Leibniz war ein frühreifes Kind, das in jungen Jahren begann, Latein und Griechisch zu studieren. Er trat im Alter von 15 Jahren in die Universität Leipzig ein, um Jura zu studieren, entwickelte jedoch bald ein Interesse an Mathematik und Philosophie. Leibniz wurde tief von den Werken von René Descartes und Baruch Spinoza beeinflusst und begann, sein eigenes Philosophiesystem zu entwickeln, das er als "Monadologie" bezeichnete.
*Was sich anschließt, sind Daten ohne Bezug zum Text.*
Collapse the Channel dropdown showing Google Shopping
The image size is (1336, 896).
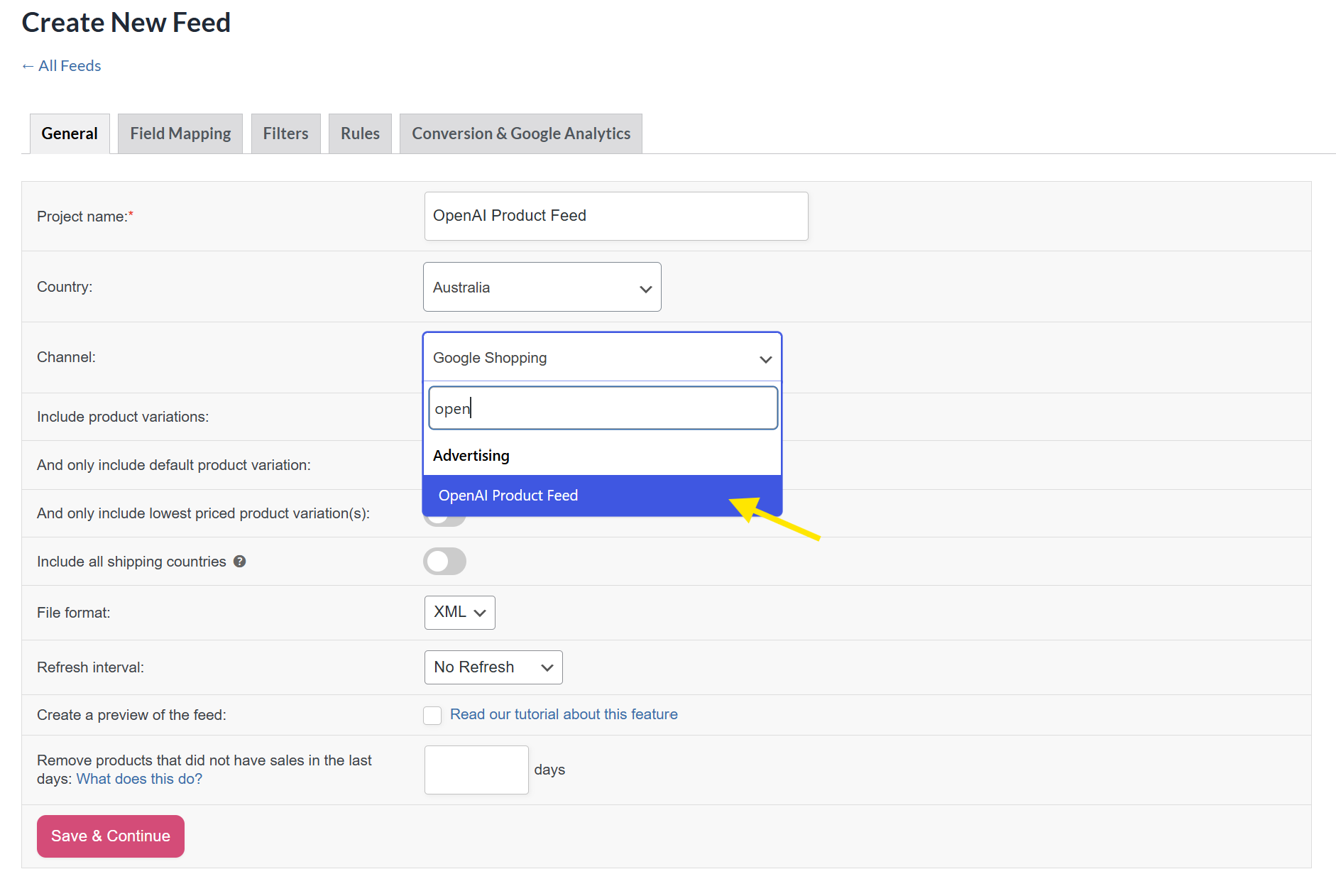(x=601, y=358)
Leibniz ist am bekanntesten für seine Entwicklung des Kalküls, an dem er unabhängig von Sir Isaac Newton arbeitete. Er leistete auch wichtige Beiträge zu den Bereichen Physik, Logik und Metaphysik. Leibniz war ein Polymath, der an einer Vielzahl von Themen arbeitete, darunter Theologie, Geschichte und Linguistik.
Leibniz war ein produktiver Schriftsteller, der vielen der führenden Intellektuellen seiner Zeit korrespondierte. Er schrieb zu Lebzeiten mehr als 15.000 Briefe, von denen viele überlebt haben und Einblicke in sein Denken und seine intellektuelle Entwicklung gewährt haben. Leibnizs berühmteste Arbeit ist wahrscheinlich die "Monadologie", die 1720 posthum veröffentlicht wurde.
Leibniz starb am 14. November 1716 im Alter von 70 Jahren in Hannover. Er war ein sehr einflussreicher Denker, dessen Ideen einen tiefgreifenden Einfluss auf die Entwicklung vieler Wissensbereiche hatten, darunter Mathematik, Physik und Philosophie.